● **Exercise requirements**:
Could you arrange everything from the start of the records below down to the line containing "Looking at the image, I should click on (414, 359)." as a JSON list of strings, with one string per line, blank lines skipped, and the pictures left out?
-------- Supplied information --------
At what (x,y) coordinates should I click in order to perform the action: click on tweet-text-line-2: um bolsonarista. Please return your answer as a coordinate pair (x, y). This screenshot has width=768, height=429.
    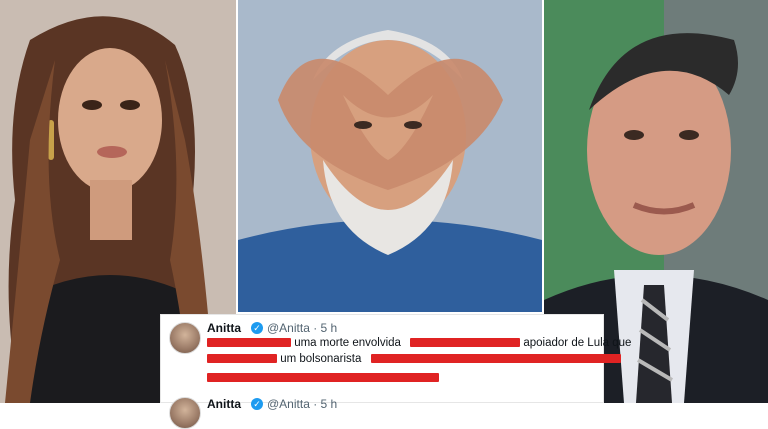
    Looking at the image, I should click on (414, 359).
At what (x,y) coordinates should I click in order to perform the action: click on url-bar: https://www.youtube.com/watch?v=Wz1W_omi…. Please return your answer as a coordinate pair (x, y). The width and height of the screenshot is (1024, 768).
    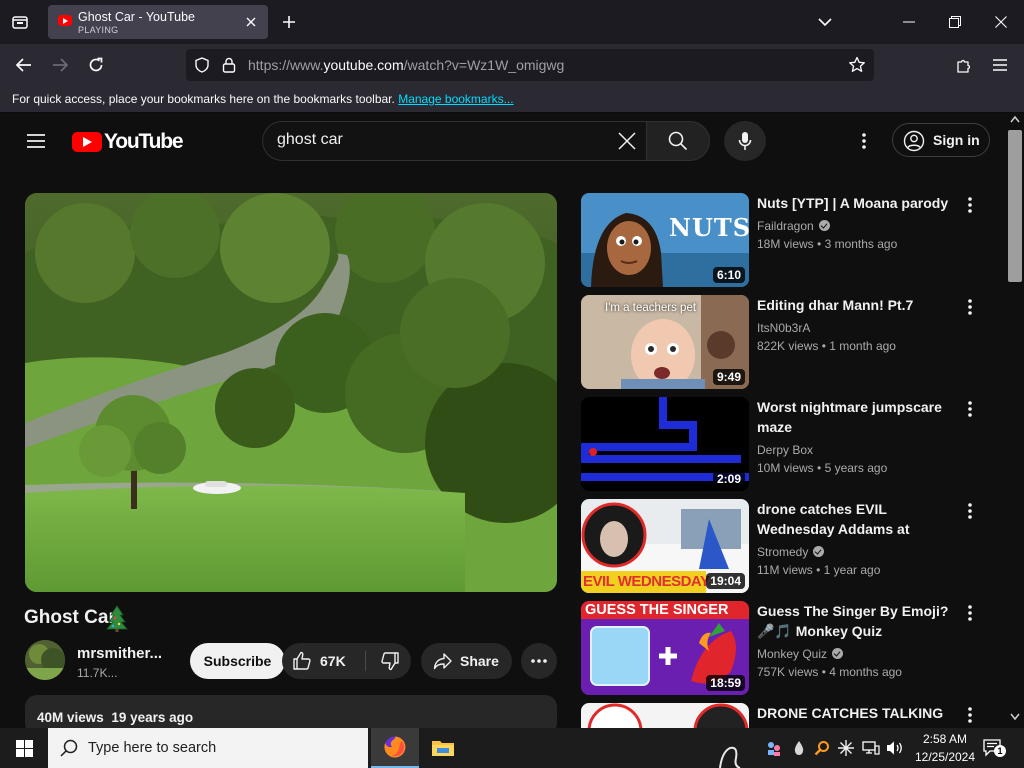
    Looking at the image, I should click on (530, 65).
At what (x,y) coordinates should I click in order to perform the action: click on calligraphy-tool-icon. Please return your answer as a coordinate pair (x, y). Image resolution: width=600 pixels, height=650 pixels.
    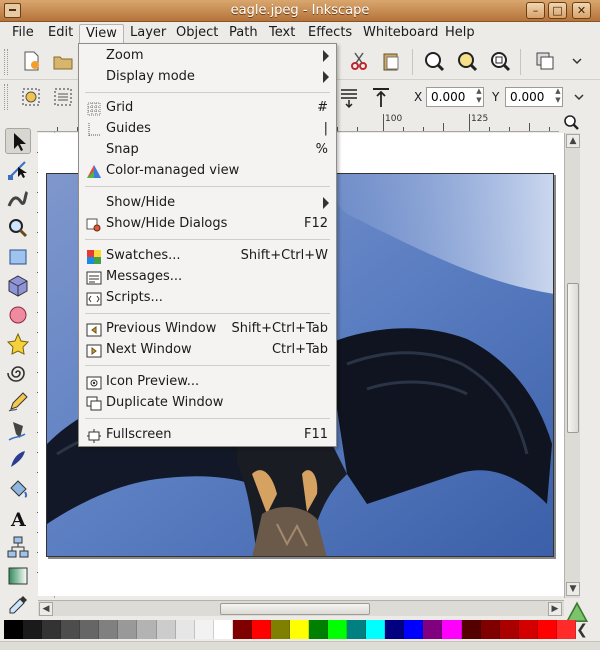
    Looking at the image, I should click on (18, 460).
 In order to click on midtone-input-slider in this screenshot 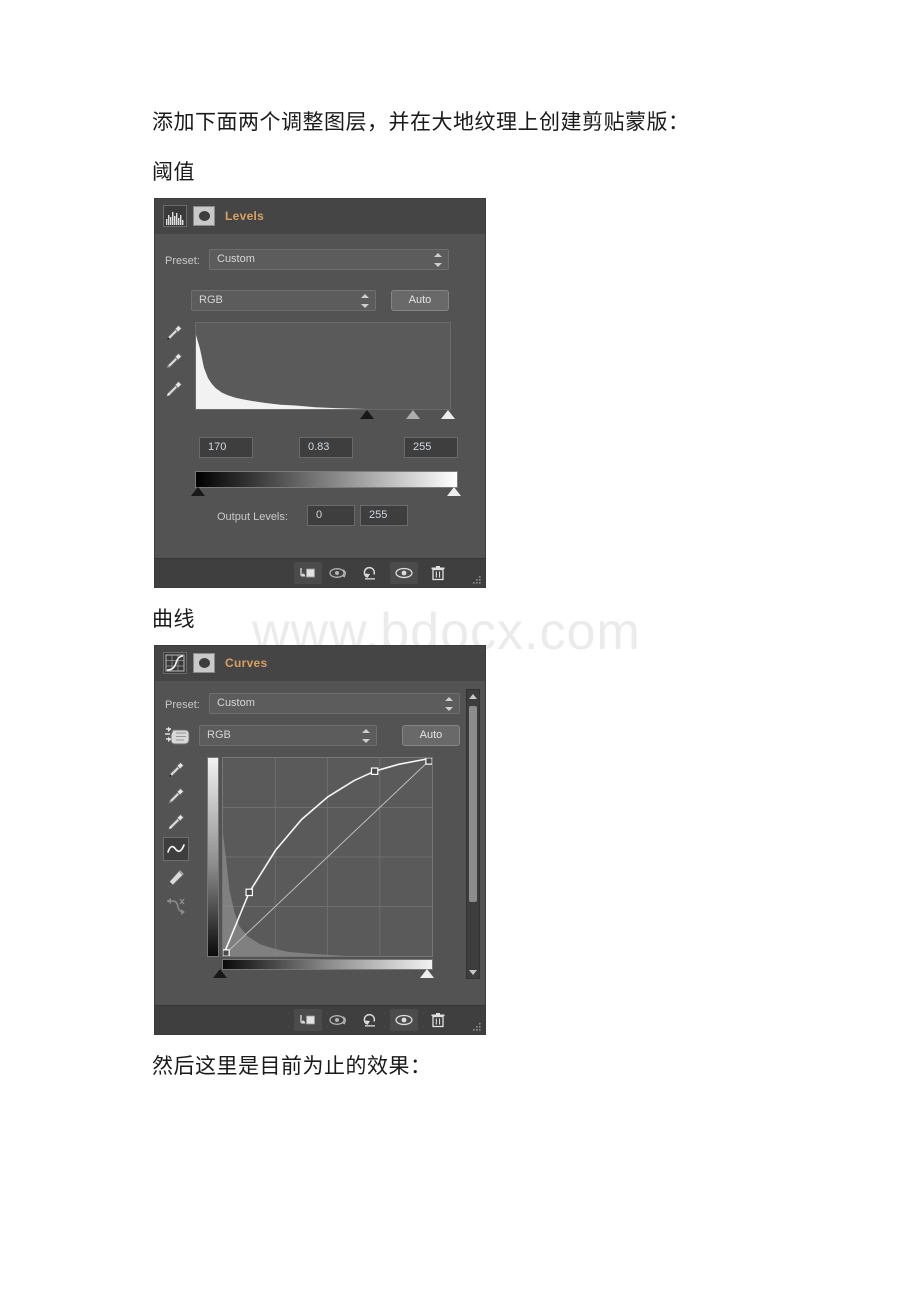, I will do `click(412, 414)`.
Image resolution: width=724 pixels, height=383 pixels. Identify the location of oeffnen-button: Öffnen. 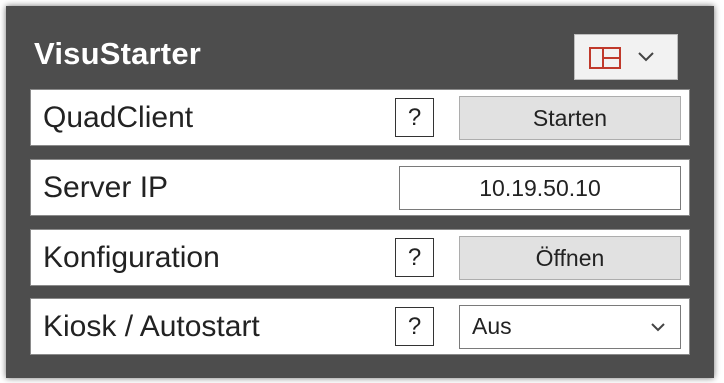
(570, 258).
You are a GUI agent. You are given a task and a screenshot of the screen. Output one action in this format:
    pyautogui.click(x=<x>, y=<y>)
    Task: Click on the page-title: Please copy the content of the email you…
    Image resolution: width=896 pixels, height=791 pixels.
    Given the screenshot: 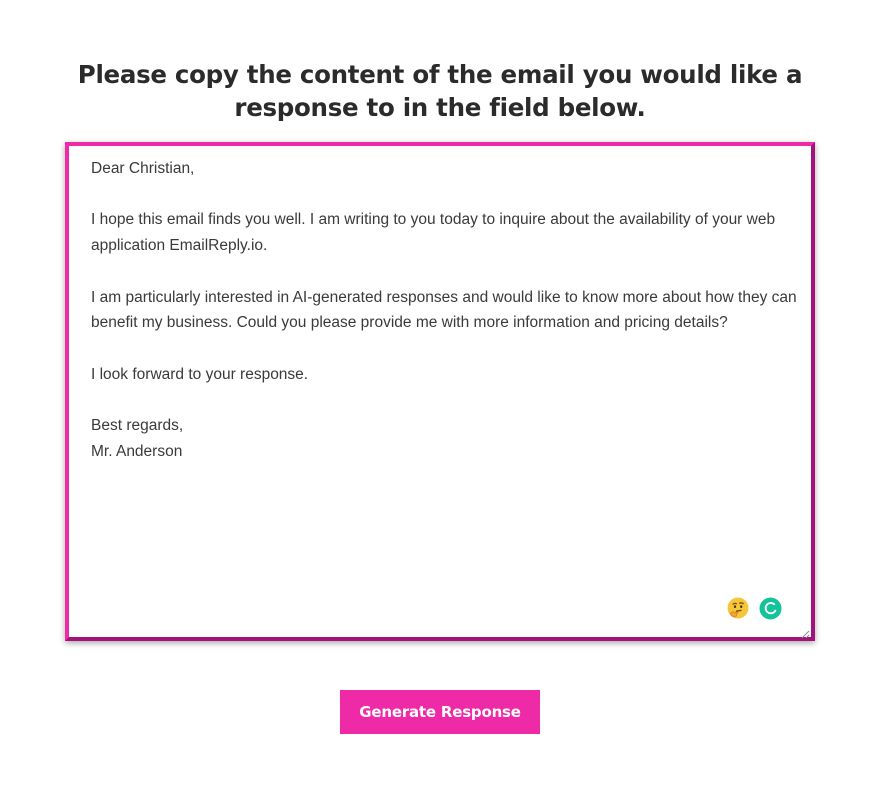 What is the action you would take?
    pyautogui.click(x=440, y=91)
    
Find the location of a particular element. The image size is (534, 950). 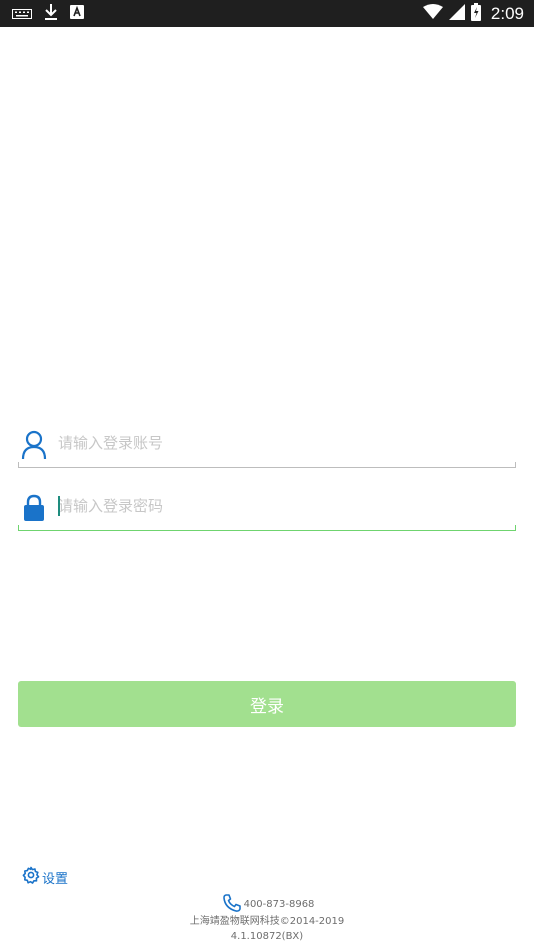

battery-icon is located at coordinates (476, 14).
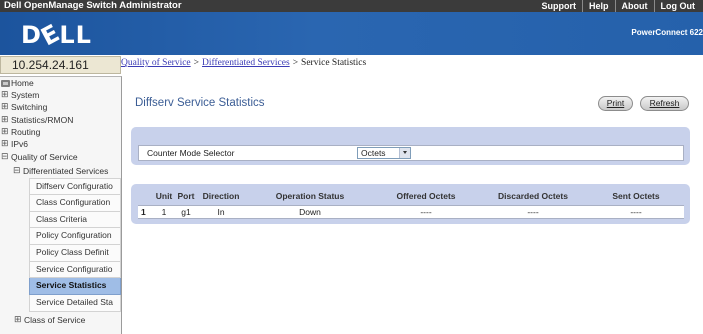  I want to click on product-name: PowerConnect 622, so click(667, 32).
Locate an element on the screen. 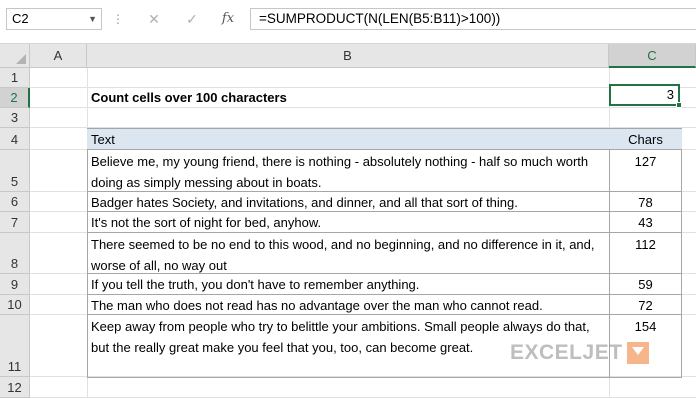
--------
● **Final answer**:
[
  "At what (x,y) coordinates should I click in order to perform the action: click on tweet-text-line-2: um bolsonarista. Please return your answer as a coordinate pair (x, y). This screenshot has width=768, height=429.",
  "    Looking at the image, I should click on (414, 359)."
]